In fact, if BI experts and data scientists work together, then BI analysts can prepare the data for data scientists to feed into their algorithmic models. BI experts can offer their current understanding and knowledge of analytics requirements of a business and help the data scientists build powerful models to forecast future trends and patterns.

Both the BI expert and the data scientist have their places in an Enterprise Analytics team – BI collects data to understand events in the past; while DS generates data to model events that have not yet occurred. Together, the BI expert and the data scientist can gradually build a powerful, in-house analytics platform that ordinary business users can learn and use without any technical help.

Data Science & BI Together: What’s in Store for the Future?

Consider the global retail business to understand how traditional BI has progresses toward Data Science to convert just-in-time insights into profitable business outcomes. In the article titled Retail Minded: From Business Intelligence to Data Science, the author observes that though most businesses are reaping the rewards of this transition, some businesses with limited knowledge or talent are still struggling with Data Science. For those left behind, this article offers some suggestions for implementing successful Data Science frameworks for profitable results.

In the blog post How McKinsey’s 2016 Analytics Study Defines the Future of Machine Learning, the author shows McKinsey arrived at its conclusions about the impact of machine learning in at least 12 industry sectors. According to the author, McKinsey has convincing data to prove that Data Science, with its rich data (big data) and advanced analytics capabilities (machine learning), certainly reigns supreme over traditional BI, where static or historic data did not provide users sufficient justifications for “predicting” or “prescribing” future business events. Data Science and machine learning have hugely benefited the enterprise IT Team, and provided tools to make fast and accurate predictions from existing data patterns.

According to McKinsey, for an enterprise analytics platform to work, an effective support structure for enterprise Analytics activities, good architectures, and senior management involvement – all three are required. McKinsey also observes that businesses that have effectively invested in Analytics and BI infrastructures have seen up to 19 percent increase in their margins over a period of five years.

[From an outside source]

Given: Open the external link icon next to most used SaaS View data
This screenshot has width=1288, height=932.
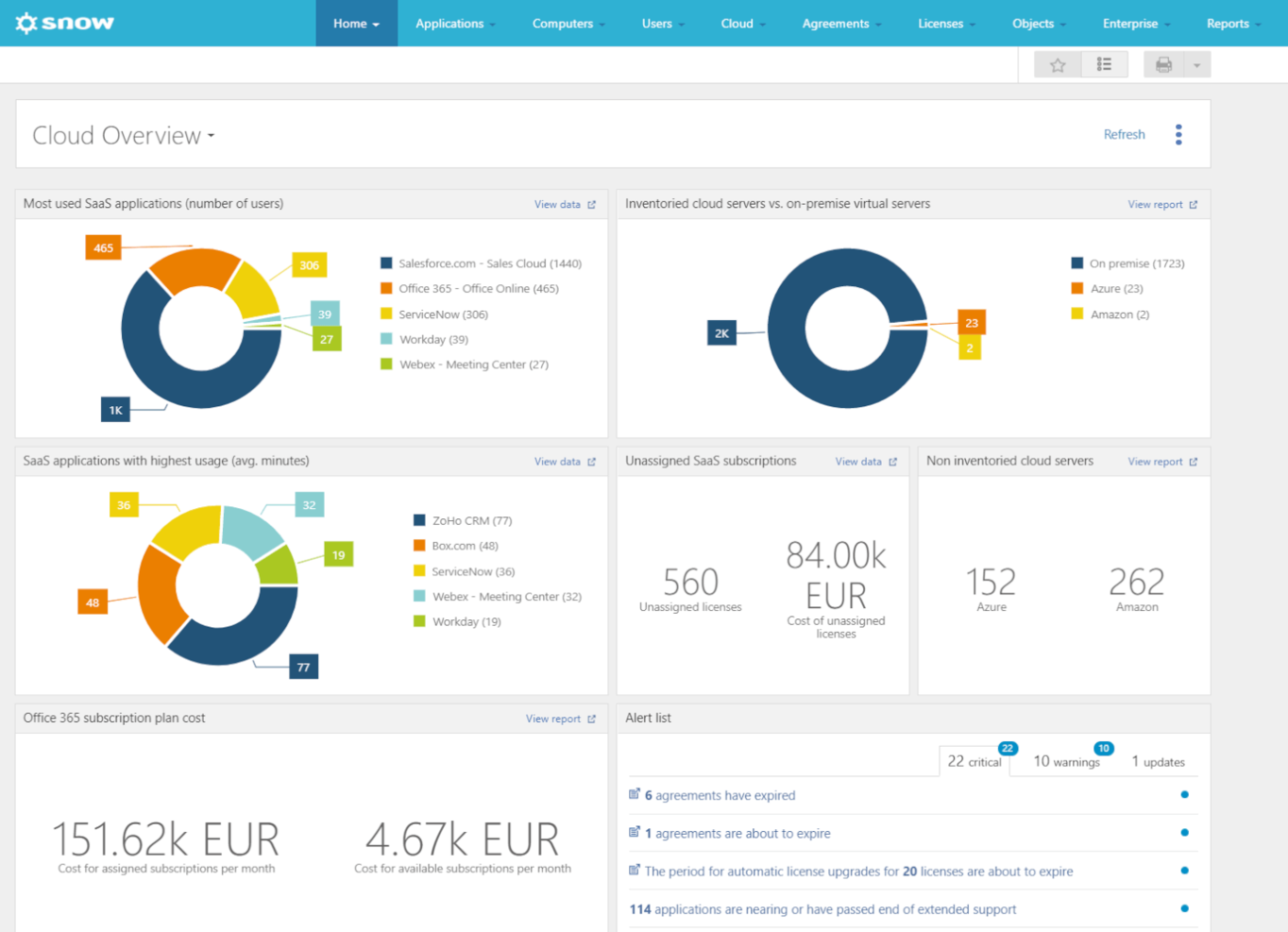Looking at the screenshot, I should click(593, 204).
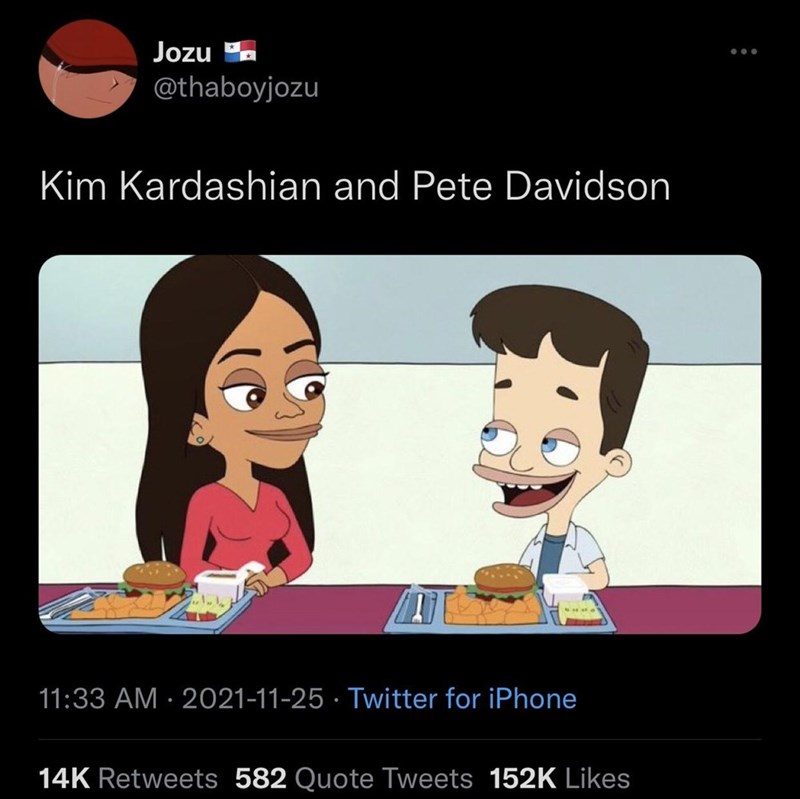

Data Science vs. Business Intelligence: Final Thoughts

One of the biggest stumbling blocks that face technologically able enterprises is the rapid growth of allied technologies, which used together, can make business transformation for winning in the marketplace happen. Today, enterprises are frequently at a loss about how to keep pace with the speed of technological change, and how to integrate newer and better capabilities with the existing ones. For example, advanced technologies such as big data, IoT, machine learning, and serverless computing can together transform the business landscape, but how many businesses actually know how to integrate these solutions to build a powerful analytics platform?

If there are only two things you take away from this post, they are:

  • Data Science and BI are two equally important players on the same team. Their individual roles are distinct but together they serve the broader business analytics world.
  • While there are differences in the way Data Science and BI handle objectives, tools, data, and deliverables, the end goal is same – winning with data.

Technologies, tools, processes, and talented manpower – these need to work together to gain the maximum advantage of data and analytics. In this McKinsey Report, strong claims have been made in favor of newer data types and integrated Data Management systems. The author of the report believes that fully integrated analytics & BI platforms will help break the barriers between isolated silos, and enable unified views of business data and insights for faster decision making well into the future.